DATA SUPPLIED: Begin

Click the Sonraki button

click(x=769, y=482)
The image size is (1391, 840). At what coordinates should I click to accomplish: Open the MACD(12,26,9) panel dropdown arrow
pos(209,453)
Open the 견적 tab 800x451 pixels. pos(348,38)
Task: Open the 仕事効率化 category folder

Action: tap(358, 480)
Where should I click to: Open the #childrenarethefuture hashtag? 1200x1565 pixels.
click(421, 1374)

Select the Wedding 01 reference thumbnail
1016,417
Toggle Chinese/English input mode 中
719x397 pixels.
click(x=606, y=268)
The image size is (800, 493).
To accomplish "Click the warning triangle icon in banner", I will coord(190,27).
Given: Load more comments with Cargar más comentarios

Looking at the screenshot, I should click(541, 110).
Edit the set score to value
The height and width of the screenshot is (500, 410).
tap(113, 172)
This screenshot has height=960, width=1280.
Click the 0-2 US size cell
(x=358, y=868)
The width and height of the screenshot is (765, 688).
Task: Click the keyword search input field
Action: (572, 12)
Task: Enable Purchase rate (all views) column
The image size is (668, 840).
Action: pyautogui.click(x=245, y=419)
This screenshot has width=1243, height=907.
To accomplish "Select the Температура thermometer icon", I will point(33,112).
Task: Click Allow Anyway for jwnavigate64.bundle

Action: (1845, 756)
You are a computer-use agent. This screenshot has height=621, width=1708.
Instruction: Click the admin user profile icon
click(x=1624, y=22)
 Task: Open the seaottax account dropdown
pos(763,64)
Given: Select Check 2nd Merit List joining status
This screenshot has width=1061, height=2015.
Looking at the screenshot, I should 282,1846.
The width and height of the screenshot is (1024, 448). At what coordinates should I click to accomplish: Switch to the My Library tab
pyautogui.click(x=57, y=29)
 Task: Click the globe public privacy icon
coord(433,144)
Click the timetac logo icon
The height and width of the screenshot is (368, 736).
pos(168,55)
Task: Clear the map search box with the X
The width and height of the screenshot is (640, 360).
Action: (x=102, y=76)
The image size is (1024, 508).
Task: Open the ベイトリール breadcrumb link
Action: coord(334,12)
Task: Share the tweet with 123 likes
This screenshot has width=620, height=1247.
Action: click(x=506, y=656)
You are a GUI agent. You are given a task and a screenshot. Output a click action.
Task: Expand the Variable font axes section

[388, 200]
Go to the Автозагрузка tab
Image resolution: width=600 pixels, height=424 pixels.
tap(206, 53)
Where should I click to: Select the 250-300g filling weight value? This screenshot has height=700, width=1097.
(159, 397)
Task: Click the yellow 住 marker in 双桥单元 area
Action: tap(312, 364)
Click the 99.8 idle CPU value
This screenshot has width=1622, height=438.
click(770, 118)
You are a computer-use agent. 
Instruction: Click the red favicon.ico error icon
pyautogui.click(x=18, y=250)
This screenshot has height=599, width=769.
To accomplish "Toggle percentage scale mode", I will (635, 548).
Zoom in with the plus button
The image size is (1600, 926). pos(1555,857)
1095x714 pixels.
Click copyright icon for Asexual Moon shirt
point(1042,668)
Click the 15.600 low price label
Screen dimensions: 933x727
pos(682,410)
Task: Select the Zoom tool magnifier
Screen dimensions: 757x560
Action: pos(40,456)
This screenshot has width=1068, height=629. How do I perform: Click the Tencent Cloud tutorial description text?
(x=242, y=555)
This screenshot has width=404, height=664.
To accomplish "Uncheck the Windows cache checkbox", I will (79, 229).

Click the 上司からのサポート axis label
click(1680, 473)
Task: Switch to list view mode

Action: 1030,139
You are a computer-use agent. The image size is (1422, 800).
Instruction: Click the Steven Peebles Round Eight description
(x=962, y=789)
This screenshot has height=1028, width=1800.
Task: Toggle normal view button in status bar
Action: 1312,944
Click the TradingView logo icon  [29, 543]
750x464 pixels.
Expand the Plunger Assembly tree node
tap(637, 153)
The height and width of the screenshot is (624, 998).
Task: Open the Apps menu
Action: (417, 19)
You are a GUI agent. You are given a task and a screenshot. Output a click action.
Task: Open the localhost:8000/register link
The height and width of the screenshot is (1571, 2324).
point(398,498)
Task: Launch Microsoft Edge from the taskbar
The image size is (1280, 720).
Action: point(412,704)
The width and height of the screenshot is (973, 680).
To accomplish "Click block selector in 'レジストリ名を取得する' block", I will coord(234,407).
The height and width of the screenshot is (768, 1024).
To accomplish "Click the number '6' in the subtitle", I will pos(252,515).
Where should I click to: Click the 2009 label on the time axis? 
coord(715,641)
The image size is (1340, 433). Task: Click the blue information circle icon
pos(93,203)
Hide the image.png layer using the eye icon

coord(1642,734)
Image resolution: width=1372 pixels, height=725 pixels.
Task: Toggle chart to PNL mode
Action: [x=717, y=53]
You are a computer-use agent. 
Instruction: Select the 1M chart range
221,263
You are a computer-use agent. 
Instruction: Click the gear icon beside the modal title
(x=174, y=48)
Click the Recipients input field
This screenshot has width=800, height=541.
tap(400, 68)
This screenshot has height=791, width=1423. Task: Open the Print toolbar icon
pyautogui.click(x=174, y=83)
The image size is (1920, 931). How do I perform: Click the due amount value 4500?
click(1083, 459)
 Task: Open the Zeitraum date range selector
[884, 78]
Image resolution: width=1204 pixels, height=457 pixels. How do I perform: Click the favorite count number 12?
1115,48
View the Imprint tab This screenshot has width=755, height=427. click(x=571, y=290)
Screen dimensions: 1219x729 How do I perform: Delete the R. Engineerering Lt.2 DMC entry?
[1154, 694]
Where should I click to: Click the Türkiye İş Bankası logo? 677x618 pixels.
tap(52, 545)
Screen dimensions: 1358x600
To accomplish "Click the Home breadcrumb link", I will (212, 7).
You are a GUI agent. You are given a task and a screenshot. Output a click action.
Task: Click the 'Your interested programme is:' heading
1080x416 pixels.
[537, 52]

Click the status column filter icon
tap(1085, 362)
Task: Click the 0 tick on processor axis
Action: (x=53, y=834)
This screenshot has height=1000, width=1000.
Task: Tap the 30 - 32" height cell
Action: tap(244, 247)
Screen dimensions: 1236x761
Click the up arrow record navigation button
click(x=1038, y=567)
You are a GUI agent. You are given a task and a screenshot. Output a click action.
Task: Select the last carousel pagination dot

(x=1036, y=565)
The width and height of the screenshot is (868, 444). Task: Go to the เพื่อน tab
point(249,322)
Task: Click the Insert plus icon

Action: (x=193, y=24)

DATA SUPPLIED: End

_WHAT THE EXERCISE ASKS_: All of the data above should be reproduced word for word.

_RESPONSE TO THIS TASK_:
Click the Sonraki button

click(x=769, y=482)
The image size is (1391, 840). At what coordinates should I click to accomplish: Open the MACD(12,26,9) panel dropdown arrow
pos(209,453)
Open the 견적 tab 800x451 pixels. pos(348,38)
Task: Open the 仕事効率化 category folder

Action: tap(358, 480)
Where should I click to: Open the #childrenarethefuture hashtag? 1200x1565 pixels.
click(421, 1374)

Select the Wedding 01 reference thumbnail
1016,417
Toggle Chinese/English input mode 中
719x397 pixels.
click(x=606, y=268)
The image size is (800, 493).
To accomplish "Click the warning triangle icon in banner", I will coord(190,27).
Given: Load more comments with Cargar más comentarios

Looking at the screenshot, I should click(541, 110).
Edit the set score to value
The height and width of the screenshot is (500, 410).
tap(113, 172)
This screenshot has height=960, width=1280.
Click the 0-2 US size cell
(x=358, y=868)
The width and height of the screenshot is (765, 688).
Task: Click the keyword search input field
Action: (572, 12)
Task: Enable Purchase rate (all views) column
The image size is (668, 840).
Action: pyautogui.click(x=245, y=419)
This screenshot has width=1243, height=907.
To accomplish "Select the Температура thermometer icon", I will point(33,112).
Task: Click Allow Anyway for jwnavigate64.bundle

Action: (1845, 756)
You are a computer-use agent. This screenshot has height=621, width=1708.
Instruction: Click the admin user profile icon
click(x=1624, y=22)
 Task: Open the seaottax account dropdown
pos(763,64)
Given: Select Check 2nd Merit List joining status
This screenshot has width=1061, height=2015.
Looking at the screenshot, I should 282,1846.
The width and height of the screenshot is (1024, 448). At what coordinates should I click to accomplish: Switch to the My Library tab
pyautogui.click(x=57, y=29)
 Task: Click the globe public privacy icon
coord(433,144)
Click the timetac logo icon
The height and width of the screenshot is (368, 736).
pos(168,55)
Task: Clear the map search box with the X
The width and height of the screenshot is (640, 360).
Action: (x=102, y=76)
The image size is (1024, 508).
Task: Open the ベイトリール breadcrumb link
Action: coord(334,12)
Task: Share the tweet with 123 likes
This screenshot has width=620, height=1247.
Action: click(x=506, y=656)
You are a GUI agent. You are given a task and a screenshot. Output a click action.
Task: Expand the Variable font axes section

[388, 200]
Go to the Автозагрузка tab
Image resolution: width=600 pixels, height=424 pixels.
tap(206, 53)
Where should I click to: Select the 250-300g filling weight value? This screenshot has height=700, width=1097.
(159, 397)
Task: Click the yellow 住 marker in 双桥单元 area
Action: tap(312, 364)
Click the 99.8 idle CPU value
This screenshot has width=1622, height=438.
click(770, 118)
You are a computer-use agent. 
Instruction: Click the red favicon.ico error icon
pyautogui.click(x=18, y=250)
This screenshot has height=599, width=769.
To accomplish "Toggle percentage scale mode", I will (635, 548).
Zoom in with the plus button
The image size is (1600, 926). pos(1555,857)
1095x714 pixels.
Click copyright icon for Asexual Moon shirt
point(1042,668)
Click the 15.600 low price label
Screen dimensions: 933x727
pos(682,410)
Task: Select the Zoom tool magnifier
Screen dimensions: 757x560
Action: pos(40,456)
This screenshot has width=1068, height=629. How do I perform: Click the Tencent Cloud tutorial description text?
(x=242, y=555)
This screenshot has width=404, height=664.
To accomplish "Uncheck the Windows cache checkbox", I will (79, 229).

Click the 上司からのサポート axis label
click(1680, 473)
Task: Switch to list view mode

Action: 1030,139
You are a computer-use agent. The image size is (1422, 800).
Instruction: Click the Steven Peebles Round Eight description
(x=962, y=789)
This screenshot has height=1028, width=1800.
Task: Toggle normal view button in status bar
Action: 1312,944
Click the TradingView logo icon  [29, 543]
750x464 pixels.
Expand the Plunger Assembly tree node
tap(637, 153)
The height and width of the screenshot is (624, 998).
Task: Open the Apps menu
Action: (417, 19)
You are a GUI agent. You are given a task and a screenshot. Output a click action.
Task: Open the localhost:8000/register link
The height and width of the screenshot is (1571, 2324).
point(398,498)
Task: Launch Microsoft Edge from the taskbar
The image size is (1280, 720).
Action: point(412,704)
The width and height of the screenshot is (973, 680).
To accomplish "Click block selector in 'レジストリ名を取得する' block", I will coord(234,407).
The height and width of the screenshot is (768, 1024).
To accomplish "Click the number '6' in the subtitle", I will pos(252,515).
Where should I click to: Click the 2009 label on the time axis? 
coord(715,641)
The image size is (1340, 433). Task: Click the blue information circle icon
pos(93,203)
Hide the image.png layer using the eye icon

coord(1642,734)
Image resolution: width=1372 pixels, height=725 pixels.
Task: Toggle chart to PNL mode
Action: [x=717, y=53]
You are a computer-use agent. 
Instruction: Select the 1M chart range
221,263
You are a computer-use agent. 
Instruction: Click the gear icon beside the modal title
(x=174, y=48)
Click the Recipients input field
This screenshot has width=800, height=541.
tap(400, 68)
This screenshot has height=791, width=1423. Task: Open the Print toolbar icon
pyautogui.click(x=174, y=83)
The image size is (1920, 931). How do I perform: Click the due amount value 4500?
click(1083, 459)
 Task: Open the Zeitraum date range selector
[884, 78]
Image resolution: width=1204 pixels, height=457 pixels. How do I perform: Click the favorite count number 12?
1115,48
View the Imprint tab This screenshot has width=755, height=427. click(x=571, y=290)
Screen dimensions: 1219x729 How do I perform: Delete the R. Engineerering Lt.2 DMC entry?
[1154, 694]
Where should I click to: Click the Türkiye İş Bankası logo? 677x618 pixels.
tap(52, 545)
Screen dimensions: 1358x600
To accomplish "Click the Home breadcrumb link", I will (212, 7).
You are a GUI agent. You are given a task and a screenshot. Output a click action.
Task: Click the 'Your interested programme is:' heading
1080x416 pixels.
[537, 52]

Click the status column filter icon
tap(1085, 362)
Task: Click the 0 tick on processor axis
Action: (x=53, y=834)
This screenshot has height=1000, width=1000.
Task: Tap the 30 - 32" height cell
Action: tap(244, 247)
Screen dimensions: 1236x761
Click the up arrow record navigation button
click(x=1038, y=567)
You are a GUI agent. You are given a task and a screenshot. Output a click action.
Task: Select the last carousel pagination dot

(x=1036, y=565)
The width and height of the screenshot is (868, 444). Task: Go to the เพื่อน tab
point(249,322)
Task: Click the Insert plus icon

Action: (x=193, y=24)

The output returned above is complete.